There is no consensus about the standardized uptake value maximum (SUVmax) cut-off value to characterize pleural thickening worldwide. Sometimes, this causes unnecessary invasive diagnostic procedures. Our first aim is to determine a cut-off value for SUVmax. Secondly, we try to answer the following question: If we use this cut-off value together with morphological parameters, can we differentiate benign thickening from malignant pleural mesothelioma (MPM) more accurately?

Material and methods:
Thirty-seven patients who underwent 2-deoxy-2-fluoro-D-glucose ([18F]FDG) positron emission tomography/computed tomography (PET/CT) before pleural biopsy were included the study. All of patients had histopathologically proven primary pleural disease. Their [18F]FDG-PET/CT imaging reports were re-assessed. If a patient’s SUVmax or size of the thickening was not mentioned in the report, we calculated it with their [18F]FDG-PET/CT.

Age, pleural effusion, size, and SUVmax were found to have a relationship with MPM. We found the size > 14 mm, and SUVmax > 4.0 as cut-off values for MPM. The sensitivity, specificity, positive predictive value (PPV), and negative predictive value (NPV) for size > 14 mm were found to be 86.4%, 85.2%, 82.6%, 88.5%, respectively.

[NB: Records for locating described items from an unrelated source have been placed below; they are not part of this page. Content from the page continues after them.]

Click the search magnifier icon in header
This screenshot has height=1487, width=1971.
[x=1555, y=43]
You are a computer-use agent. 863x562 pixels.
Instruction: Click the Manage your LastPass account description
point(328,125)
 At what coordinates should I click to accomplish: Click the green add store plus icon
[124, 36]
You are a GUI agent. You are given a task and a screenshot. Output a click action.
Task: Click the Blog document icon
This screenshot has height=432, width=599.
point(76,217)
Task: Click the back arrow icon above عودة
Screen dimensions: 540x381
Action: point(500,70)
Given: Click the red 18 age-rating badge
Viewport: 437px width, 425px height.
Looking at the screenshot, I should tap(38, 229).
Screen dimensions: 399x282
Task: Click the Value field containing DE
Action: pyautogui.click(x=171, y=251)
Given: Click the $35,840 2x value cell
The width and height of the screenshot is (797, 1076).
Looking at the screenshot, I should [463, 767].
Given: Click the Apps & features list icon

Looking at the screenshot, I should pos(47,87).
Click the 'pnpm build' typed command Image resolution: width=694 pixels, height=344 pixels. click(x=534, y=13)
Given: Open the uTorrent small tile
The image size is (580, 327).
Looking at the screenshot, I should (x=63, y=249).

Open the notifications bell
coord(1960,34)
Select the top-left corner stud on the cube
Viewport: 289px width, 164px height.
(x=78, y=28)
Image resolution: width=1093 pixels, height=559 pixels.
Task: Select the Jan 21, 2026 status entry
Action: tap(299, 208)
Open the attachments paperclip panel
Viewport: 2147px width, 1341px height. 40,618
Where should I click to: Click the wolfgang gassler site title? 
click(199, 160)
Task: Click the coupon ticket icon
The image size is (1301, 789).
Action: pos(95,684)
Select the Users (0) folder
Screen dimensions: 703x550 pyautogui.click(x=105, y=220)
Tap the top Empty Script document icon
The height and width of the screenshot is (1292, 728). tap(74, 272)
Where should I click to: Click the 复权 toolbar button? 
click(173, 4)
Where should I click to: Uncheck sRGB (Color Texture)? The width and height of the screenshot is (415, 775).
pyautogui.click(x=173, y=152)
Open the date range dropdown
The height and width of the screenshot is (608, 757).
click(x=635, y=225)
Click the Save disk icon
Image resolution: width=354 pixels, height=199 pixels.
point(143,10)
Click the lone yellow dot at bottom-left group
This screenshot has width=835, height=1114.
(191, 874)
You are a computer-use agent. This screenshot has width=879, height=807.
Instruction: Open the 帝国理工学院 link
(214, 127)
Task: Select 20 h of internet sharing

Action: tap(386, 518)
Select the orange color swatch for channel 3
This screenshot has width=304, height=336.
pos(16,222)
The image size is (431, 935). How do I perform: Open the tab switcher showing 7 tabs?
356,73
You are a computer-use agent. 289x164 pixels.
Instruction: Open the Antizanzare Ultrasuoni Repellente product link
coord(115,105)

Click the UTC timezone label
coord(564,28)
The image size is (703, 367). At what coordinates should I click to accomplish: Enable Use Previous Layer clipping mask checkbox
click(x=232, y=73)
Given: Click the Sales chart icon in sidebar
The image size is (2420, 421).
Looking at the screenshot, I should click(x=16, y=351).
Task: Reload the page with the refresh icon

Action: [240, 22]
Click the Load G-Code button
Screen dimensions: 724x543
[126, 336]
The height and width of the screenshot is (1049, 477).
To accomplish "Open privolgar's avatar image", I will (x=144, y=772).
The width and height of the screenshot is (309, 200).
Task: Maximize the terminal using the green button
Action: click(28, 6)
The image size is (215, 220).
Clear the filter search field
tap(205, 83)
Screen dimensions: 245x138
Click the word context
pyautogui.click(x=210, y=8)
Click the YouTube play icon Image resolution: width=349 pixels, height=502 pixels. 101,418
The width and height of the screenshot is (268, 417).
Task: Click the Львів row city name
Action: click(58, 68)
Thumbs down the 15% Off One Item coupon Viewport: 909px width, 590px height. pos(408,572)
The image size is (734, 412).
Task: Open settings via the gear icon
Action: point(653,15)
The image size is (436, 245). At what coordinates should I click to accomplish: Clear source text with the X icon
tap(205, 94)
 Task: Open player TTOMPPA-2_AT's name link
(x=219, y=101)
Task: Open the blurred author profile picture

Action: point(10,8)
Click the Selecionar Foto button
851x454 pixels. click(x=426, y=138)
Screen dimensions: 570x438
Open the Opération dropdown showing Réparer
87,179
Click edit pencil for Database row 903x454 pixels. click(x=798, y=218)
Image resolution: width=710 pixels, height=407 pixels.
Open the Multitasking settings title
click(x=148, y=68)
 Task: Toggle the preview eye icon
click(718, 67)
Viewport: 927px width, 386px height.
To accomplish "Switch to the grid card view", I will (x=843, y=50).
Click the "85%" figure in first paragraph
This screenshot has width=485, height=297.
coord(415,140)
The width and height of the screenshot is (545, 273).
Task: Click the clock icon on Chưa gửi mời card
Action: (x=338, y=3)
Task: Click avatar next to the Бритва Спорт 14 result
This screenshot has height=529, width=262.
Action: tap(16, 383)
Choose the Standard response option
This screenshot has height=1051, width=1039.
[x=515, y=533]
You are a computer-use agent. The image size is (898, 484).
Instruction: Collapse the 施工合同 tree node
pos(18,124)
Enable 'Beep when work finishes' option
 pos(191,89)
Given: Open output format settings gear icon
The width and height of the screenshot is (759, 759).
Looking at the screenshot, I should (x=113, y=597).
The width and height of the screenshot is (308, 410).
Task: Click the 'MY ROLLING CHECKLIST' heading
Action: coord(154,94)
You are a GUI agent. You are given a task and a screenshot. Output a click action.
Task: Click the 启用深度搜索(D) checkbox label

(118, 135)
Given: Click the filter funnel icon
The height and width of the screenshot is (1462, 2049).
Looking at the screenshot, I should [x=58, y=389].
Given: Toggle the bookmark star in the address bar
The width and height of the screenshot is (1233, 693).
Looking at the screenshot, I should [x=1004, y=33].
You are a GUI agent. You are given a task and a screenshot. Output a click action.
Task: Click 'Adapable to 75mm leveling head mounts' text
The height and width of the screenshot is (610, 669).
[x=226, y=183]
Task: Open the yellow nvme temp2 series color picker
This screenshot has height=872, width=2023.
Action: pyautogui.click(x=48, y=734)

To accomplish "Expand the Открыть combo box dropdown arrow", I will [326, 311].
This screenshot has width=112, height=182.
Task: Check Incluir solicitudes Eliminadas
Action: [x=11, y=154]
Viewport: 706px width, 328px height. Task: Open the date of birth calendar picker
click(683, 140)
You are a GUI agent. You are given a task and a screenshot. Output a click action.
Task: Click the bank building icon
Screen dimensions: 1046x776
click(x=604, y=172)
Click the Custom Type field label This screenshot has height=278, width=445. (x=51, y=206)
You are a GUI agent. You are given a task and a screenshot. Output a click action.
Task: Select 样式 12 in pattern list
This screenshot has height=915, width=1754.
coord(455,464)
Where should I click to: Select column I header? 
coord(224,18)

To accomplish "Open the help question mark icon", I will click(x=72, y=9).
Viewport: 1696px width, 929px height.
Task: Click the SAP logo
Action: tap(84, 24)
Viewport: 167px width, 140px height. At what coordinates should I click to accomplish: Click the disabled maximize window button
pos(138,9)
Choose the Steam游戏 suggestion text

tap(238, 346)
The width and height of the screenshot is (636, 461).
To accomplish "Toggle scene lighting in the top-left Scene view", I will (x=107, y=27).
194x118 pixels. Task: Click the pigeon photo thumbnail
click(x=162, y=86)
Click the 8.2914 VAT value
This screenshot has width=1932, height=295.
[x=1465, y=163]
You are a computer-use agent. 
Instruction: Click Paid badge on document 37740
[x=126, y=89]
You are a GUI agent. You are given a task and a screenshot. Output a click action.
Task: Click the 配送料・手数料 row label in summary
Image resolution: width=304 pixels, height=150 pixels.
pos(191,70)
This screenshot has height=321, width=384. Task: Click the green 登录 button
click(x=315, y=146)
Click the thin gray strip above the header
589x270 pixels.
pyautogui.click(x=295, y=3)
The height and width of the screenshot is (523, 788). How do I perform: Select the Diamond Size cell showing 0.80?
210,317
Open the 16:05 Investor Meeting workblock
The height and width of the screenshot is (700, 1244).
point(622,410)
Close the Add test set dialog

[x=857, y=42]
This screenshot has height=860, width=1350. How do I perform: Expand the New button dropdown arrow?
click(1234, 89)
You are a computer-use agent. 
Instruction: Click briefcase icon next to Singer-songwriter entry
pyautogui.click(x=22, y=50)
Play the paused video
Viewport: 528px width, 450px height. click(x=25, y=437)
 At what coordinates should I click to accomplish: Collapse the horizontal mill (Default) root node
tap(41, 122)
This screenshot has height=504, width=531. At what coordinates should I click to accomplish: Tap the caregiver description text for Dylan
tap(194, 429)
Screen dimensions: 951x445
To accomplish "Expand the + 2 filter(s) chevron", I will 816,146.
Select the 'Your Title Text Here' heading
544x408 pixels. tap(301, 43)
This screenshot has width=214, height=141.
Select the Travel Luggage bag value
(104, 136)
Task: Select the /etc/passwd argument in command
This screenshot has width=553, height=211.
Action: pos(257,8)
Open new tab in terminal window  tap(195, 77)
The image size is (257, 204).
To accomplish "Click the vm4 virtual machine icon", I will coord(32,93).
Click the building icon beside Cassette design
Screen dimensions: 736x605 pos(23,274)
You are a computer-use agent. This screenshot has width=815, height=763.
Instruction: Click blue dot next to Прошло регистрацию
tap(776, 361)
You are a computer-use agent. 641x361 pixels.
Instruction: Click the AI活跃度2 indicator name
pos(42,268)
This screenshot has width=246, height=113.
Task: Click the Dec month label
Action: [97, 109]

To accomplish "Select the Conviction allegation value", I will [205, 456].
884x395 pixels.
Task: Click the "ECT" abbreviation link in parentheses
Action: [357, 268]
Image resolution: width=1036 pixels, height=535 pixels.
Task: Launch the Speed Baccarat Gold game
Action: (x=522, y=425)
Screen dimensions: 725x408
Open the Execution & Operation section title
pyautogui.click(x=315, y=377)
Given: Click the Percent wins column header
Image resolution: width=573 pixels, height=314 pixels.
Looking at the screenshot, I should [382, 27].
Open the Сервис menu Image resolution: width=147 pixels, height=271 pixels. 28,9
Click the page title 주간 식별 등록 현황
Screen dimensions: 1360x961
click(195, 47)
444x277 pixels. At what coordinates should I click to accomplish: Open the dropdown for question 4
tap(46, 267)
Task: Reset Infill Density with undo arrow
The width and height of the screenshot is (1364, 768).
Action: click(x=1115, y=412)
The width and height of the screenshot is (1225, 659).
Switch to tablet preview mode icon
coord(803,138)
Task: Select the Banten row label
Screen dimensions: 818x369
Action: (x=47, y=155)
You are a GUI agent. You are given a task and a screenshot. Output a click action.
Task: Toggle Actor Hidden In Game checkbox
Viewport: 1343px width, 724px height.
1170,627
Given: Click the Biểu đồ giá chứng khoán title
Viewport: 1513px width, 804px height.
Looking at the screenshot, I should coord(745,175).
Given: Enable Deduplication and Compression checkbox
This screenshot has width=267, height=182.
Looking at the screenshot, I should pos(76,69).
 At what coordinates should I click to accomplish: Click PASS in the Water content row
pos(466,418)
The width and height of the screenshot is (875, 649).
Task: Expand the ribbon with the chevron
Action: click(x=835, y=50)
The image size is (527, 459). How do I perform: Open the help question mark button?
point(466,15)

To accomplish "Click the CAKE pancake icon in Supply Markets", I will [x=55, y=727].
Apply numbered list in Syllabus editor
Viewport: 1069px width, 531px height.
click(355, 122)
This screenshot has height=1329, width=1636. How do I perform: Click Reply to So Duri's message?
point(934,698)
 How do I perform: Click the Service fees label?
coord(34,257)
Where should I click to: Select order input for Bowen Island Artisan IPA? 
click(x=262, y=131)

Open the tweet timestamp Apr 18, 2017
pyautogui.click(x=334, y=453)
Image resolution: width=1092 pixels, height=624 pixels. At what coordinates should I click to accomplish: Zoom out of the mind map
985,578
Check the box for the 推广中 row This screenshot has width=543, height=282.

For SUVmax > 4.0, sensitivity, specificity, PPV, NPV were 90.9%, 87.0%, 85.1%, 92.2%, respectively.

If a patient has SUVmax > 4.0 and/or size > 14 mm, the risk of MPM is high. These patients should undergo biopsy. If a patient’s SUVmax < 4.0, size < 14 mm and does not have pleural effusion, he/she has low risk for MPM. These patients can undergo the follow-up. If a patient’s SUVmax < 4, size < 14, and has pleural effusion the MPM risk is approximately 4%. These patients can undergo biopsy/cytology/follow-up. Novel studies are needed for these patients.